There was nothing spontaneous about the prime minister’s brutish attack-as-the-best-defence. When confronted by female MPs warning him against using language that spurs on daily death threats to them and their children, that only added to his glee. Misogyny is part of his focus-grouped assault on every kind of political correctness, though it comes naturally to a man whose worst insult is “girly”.

Some MPs were in tears after Paula Sherriff, the MP whose constituency is next door to the assassinated Jo Cox’s, warned that those people who threaten her “often quote his words, surrender act, betrayal, traitor and I for one am sick of it. We must moderate our language and it has to come from the prime minister first”. But he had never heard “such humbug in all my life”. Every time his incendiary language was challenged, he taunted them back by referring to the Benn Act, passed by a majority of the House, as “the surrender act”.

The most grievous affront came in answer to Tracey Brabin, Jo Cox’s successor MP: “The best way to honour the memory of Jo Cox and indeed the best way to bring this country together would be, I think, to get Brexit done.” The idea that the strong pro-EU campaigner who was shot and stabbed to death by a far-right anti-EU terrorist should be commemorated by Brexit had Jo Cox’s husband calling for moderation: “I feel a bit sick at Jo’s name being used in this way” he tweeted, quoting her famous dictum, “Always hold on to what we have in common.”

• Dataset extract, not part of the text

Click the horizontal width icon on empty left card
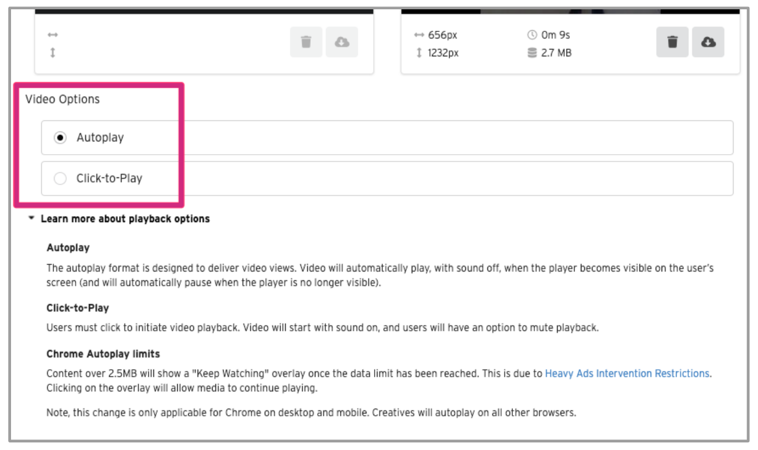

If his party had some notion that the mantle of office would sober up this self-intoxicated scoundrel, they were wrong. If they thought charm and wit would be his winning political weapons, they were wrong. Not a scintilla remains of that “one nation”, “healing” and “bringing the country together” guff he talked in the leadership campaign. This is two-nation politics, deliberately driving the rift ever deeper. This is calculated contempt for parliament and the judiciary, designed to stir anger among his Brexit base outside against that imagined “elite”. That’s the definition of demagoguery, turning voters into “the mob” to force his way where he finds democratic and judicial processes barring his wishes.

Will it work? We have to believe it will shock more citizens than it inflames, and women especially will be revolted by his sneering contempt for violence against them. He hardens the battle line between the sides, making compromise near-impossible. In the House that is his intent, to make striking a deal with the EU more difficult and gaining support for any deal from many on the Labour benches improbable: will they really cross the floor to back a deal that keeps this brute in office? His behaviour suggests a no-deal Brexit is what he truly wants. Inevitably the Tory party chairman, James Cleverly, floundered on the Today programme this morning in his defence.

Johnson’s strategy, devised with his unwise adviser Dominic Cummings, is to act so savagely that he provokes Labour into calling a vote of no confidence, as time and again he goaded Corbyn for cowardice, too frit to face the voters. Neither Labour nor the other opposition parties will be so foolish: they will call an election only when the no-deal danger has been delayed with an extension to the 31 October leaving date.

To date, the PM’s every tactic has been a disaster: losing every vote, his proroguing of parliament failed, blundering into the supreme court’s damning verdict. The net effect last night was yet again to bolster Jeremy Corbyn’s standing, his calm dignity of language casting Johnson as the wild-man extremist. The prime minister bawling insults at him as “a communist” fails when in front of everyone’s eyes is a grownup refusing to be riled by this spoilt adolescent.

PM Flays Scared Corb on Election”, claims the Sun’s front page but I doubt that’s what its readers saw on their screens. The Mail trumpets a poll showing that 64% of Labour voters want an election. So does the Labour leadership, and Johnson can have one any day he chooses – as long as he goes to get an EU extension first.

What next, no one knows. But whether the Conservative party can ever regain its dignity is yet to be seen: expect nothing but raucous endorsements at its upcoming conference. The most shameful sight of the night was their MPs’ behaviour, with Jeremy Hunt rising to back Johnson’s antics with no hint of reprimand, after Jacob Rees-Mogg shamelessly accused the supreme court of conducting a “constitutional coup”.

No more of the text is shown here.